Commonwealth Games coverage
Published: 3 August 2014
Written by: Scott Hobro
Wales’ Geraint Thomas survived a dramatic late puncture to win the men’s road race at the Commonwealth Games in Glasgow.
Team Sky rider Thomas had broken clear of England’s Scott Thwaites and New Zealand’s Jack Bauer from the three-man leading group when a flat tyre threatened his gold-medal hopes with just 6.5km remaining of the city-centre circuit.
But the two-time Olympic champion maintained a 20-second lead despite the required wheel change and continued to the finish to become the first Welshman to win a cycling gold in the history of the Commonwealth Games.
England's Scott Thwaites won bronze with New Zealand's Jack Bauer collecting silver after the 168-kilometre race, with only 12 riders finishing.

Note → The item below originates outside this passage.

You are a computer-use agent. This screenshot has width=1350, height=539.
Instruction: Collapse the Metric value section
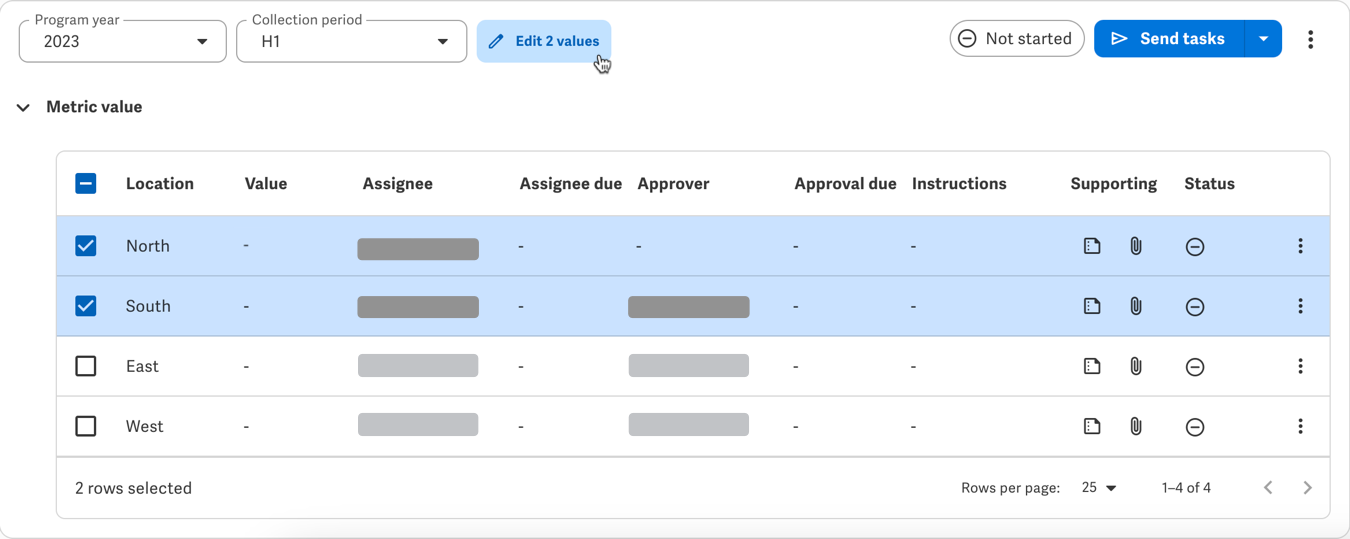[23, 107]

"Winning is unbelievable. I never expected it. Coming off the tour I was tired at end of that. I thought it would be a massive challenge to get a result here but the motivation was there," Thomas, 28, told BBC Sport.
"I was buzzing to compete for Team Wales. I just got stuck in and it couldn't have got any better. Carrying the flag tonight will be a massive honour. That is just as good as winning a race and that means a lot to me and my family."
"That was such a grim day. To be honest, I felt terrible at the start. I was thinking of just stopping I felt that bad. Everyone else seemed to come down to my level then.
"I was surprised how easily I went away. When I had the puncture I thought 'what have I got to do?' but fortunately I had a decent enough gap to stay in front. It was a good day in the end."
Thwaites, 24, said: "Geraint was so strong I always knew that (his breakaway) was coming. It was just a matter of time before he went for the gold medal.
"My legs were shot at the end, Jack (Bauer) is a super-strong guy but he just got me in the end. I'm a little bit disappointed (not to have got second) but I'm just happy to be on the podium."
Thomas’ Team Sky colleague Peter Kennaugh had attacked from the start at Glasgow Green and led the race alone for 119km.
Kennaugh, who has won the Isle of Man’s only medal of the Games with silver in the points race on the track, battled on unaccompanied for eight laps of the 12 in torrential rain in Scotland.
Behind him, the peloton had been decimated with just 18 riders remaining from 140 starters after eight laps.
Despite holding a lead of one minute and 55 seconds at one stage, he was inevitably pulled back on lap nine of the city-centre circuit by Thomas, Thwaites and Bauer.
The trio gradually extended the gap back to the remnants of the main group and led by over two minutes with two 14.4-kilometre laps left.
Thomas then made his move in the closing stages and was not to be denied by the late mechanical trouble.